How Accurate is Detection and Evidence of Drugged Driving?
I’ve written long and hard over recent years about the inaccuracy and unreliability of breath alcohol and blood alcohol testing. See, for example, How Breathalyzers Work – and Why They Don’t.
Increasingly, however, cops are confronted with a different kind of impaired driving: driving under the influence of drugs (or under the combined influence of drugs and alcohol), also known as "drugged driving". In almost all states, this is a criminal offense treated the same as drunk driving, even if the drugs are legally prescribed.
So how accurate and reliable is law enforcement in detecting driving impairment from drugs? How good are crime labs at determining levels of impairment with quantitative and qualitative analysis?
The following is part of a report from the National Highway Traffic Safety Administration of the U.S. Department of Justice. Entitled "Priorities and Strategies for Improving the Investigation, Use of Toxicology Results, and Prosecution of Drug-Impaired Driving Cases — Findings and Recommendations" (DOT HS 810 708), the internal report paints a bleak picture not intended for public awareness.
There is no clear correlation between blood drug concentrations and impairment for many drugs.
In DUI cases involving alcohol, a clear understanding has developed over the past 50 years regarding the relationship between increasing blood alcohol concentration and impairment. Tolerance to the effects of alcohol have been well characterized. Morever, the limitations it places on expert testimony are consistent and generally accepted by toxicologists.
The same cannot be said for drugs. The amount of research carried out is significantly more limited, and in the case of recreational drug use, researchers cannot ethically administer the doses of drugs typically taken by regular users. Other confounding factors include the common practice of combined drug or drug and alcohol use, where the interactions are not well known or understood. Additionally many drugs, particularly stimulants and narcotics, have markedly different effects in the acute phase from the later or withdrawal phases, even though the concentrations may be similar.
These limitations are a challenge. However research on this topic must continue and should be supported by laboratories, universities, drug companies, and funding agencies. This area of research is currently neglected. Because of these limitations, standard approaches to DUI prosecution that work well for alcohol, where there is a known relationship between alcohol concentration and impairment, may not be the optimum approach for DUID. Alternatives such as drug per se statutes, particularly for illicit drugs that are illegal in all circumstances, should be considered.

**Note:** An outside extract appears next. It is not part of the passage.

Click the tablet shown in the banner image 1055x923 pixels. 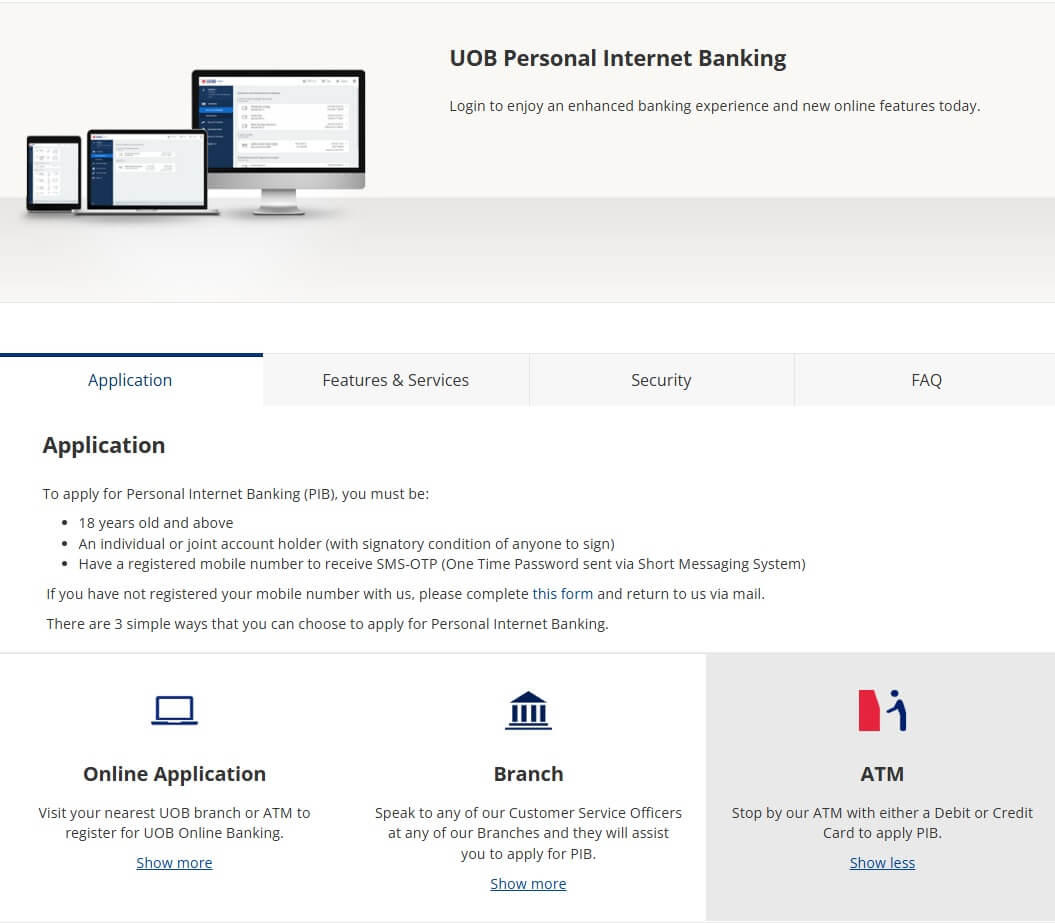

Does that last sentence sound familiar? Years ago, the Feds put pressure on the states to adopt new DUI laws: drunk driving per se statutes. Since accurately detecting alcohol impairment was often difficult, the "driving under the influence" or "driving while impaired" laws were supplemented by a so-called per se law: it was illegal per se (in and of itself) to drive with a blood-alcohol level of .10%. With intense pressure from MADD, this was later lowered to .08%.
Thus, if a citizen were suspected of drunk driving and was tested at above .08%, in most states he would be charged with both crimes — DUI and the per se offense — and could even be convicted of both. It did not matter whether or not he was "drunk" or his ability to drive was impaired.
The whole point of the per se laws is to avoid the difficulties of proving a driver was impaired. Impaired ability to drive is no longer relevant: the crime is simply in having alcohol in the system.
In this report, the Feds are now recognizing that the situation is even worse for drugged driving: there is no known way to determine for many (if not most) drugs how much is required to render a driver impaired. As with alcohol per se laws, then, the Feds are recommending "solving" the problem by simply ignoring impairment and calling for laws making driving with the mere presence of the drug a crime. And since they can’t determine what levels of hundreds of different drugs to outlaw, they will simply treat them the same and outlaw any amount of any of those drugs.
Easier to arrest, easier to prosecute, easier to convict…even if the driver was never a danger to anyone.
Thanks to attorney Troy McKinney of Houston, Texas.